IRL_ABooklet_2023

Let's generalise and consider exactly $n$ letters in a word, chosen from an alphabet of $m$ letters, with the restriction that any two distinct words must differ in at least two places. We claim that this allows for at most $m^{n-1}$ words, and that this bound can be obtained. Since $20^{7-1}=64000000$ lies strictly between $60$ and $70$ million, Leonard's colleague makes a valid point, but we need to prove our claim!

The upper bound follows easily from the pigeonhole principle since there are $m^{n-1}$ possibilities for the first $n-1$ letters in a word. Thus, if there are more than this number of words, at least two of them must have the same first $n-1$ letters and so cannot differ at two or more places.

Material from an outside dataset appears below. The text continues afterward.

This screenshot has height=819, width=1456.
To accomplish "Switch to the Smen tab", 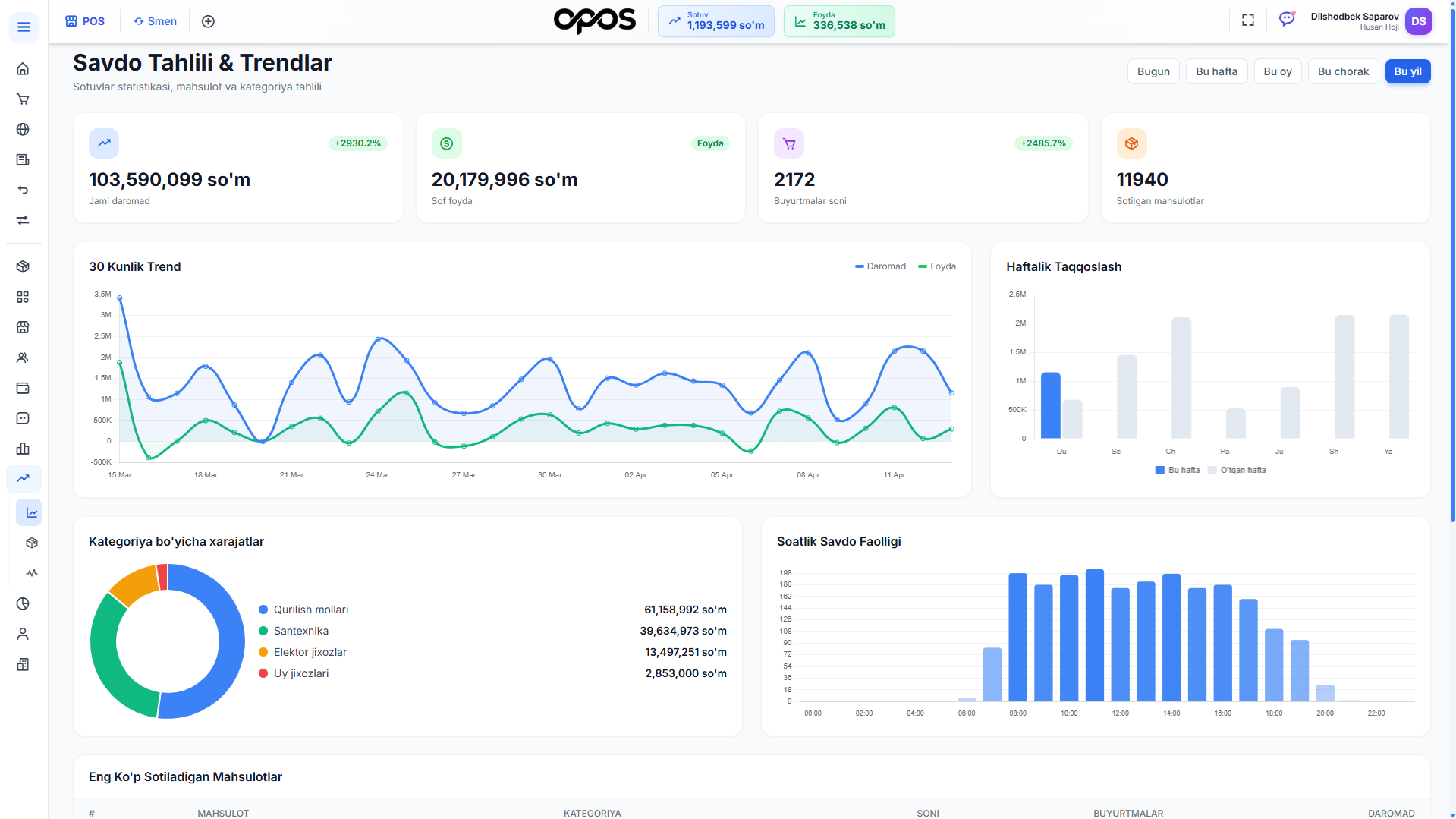I will [156, 21].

Conversely, consider the set of near-words consisting of $n-1$ letters from the alphabet, but with no restriction on the number of differences between two near-words. Clearly, there are $m^{n-1}$ near-words. Treat the letters as base-$n$ digits and create a word $W$ from each near-word $w$ by appending a single letter $s(w)$ that is congruent to the sum of the letters in $w$ modulo $n$. This gives a collection of $m^{n-1}$ words with the right number of letters and the right alphabet. But do they all differ in at least two places?

Suppose the distinct near-words $x$ and $y$ give rise to words $X$ and $Y$, respectively, by this process. If $x$ and $y$ differ in at least two places, so do $X$ and $Y$. If $x$ and $y$ differ in only one place, then $s(x)$ and $s(y)$ are different, and so $X$ and $Y$ differ in exactly two places.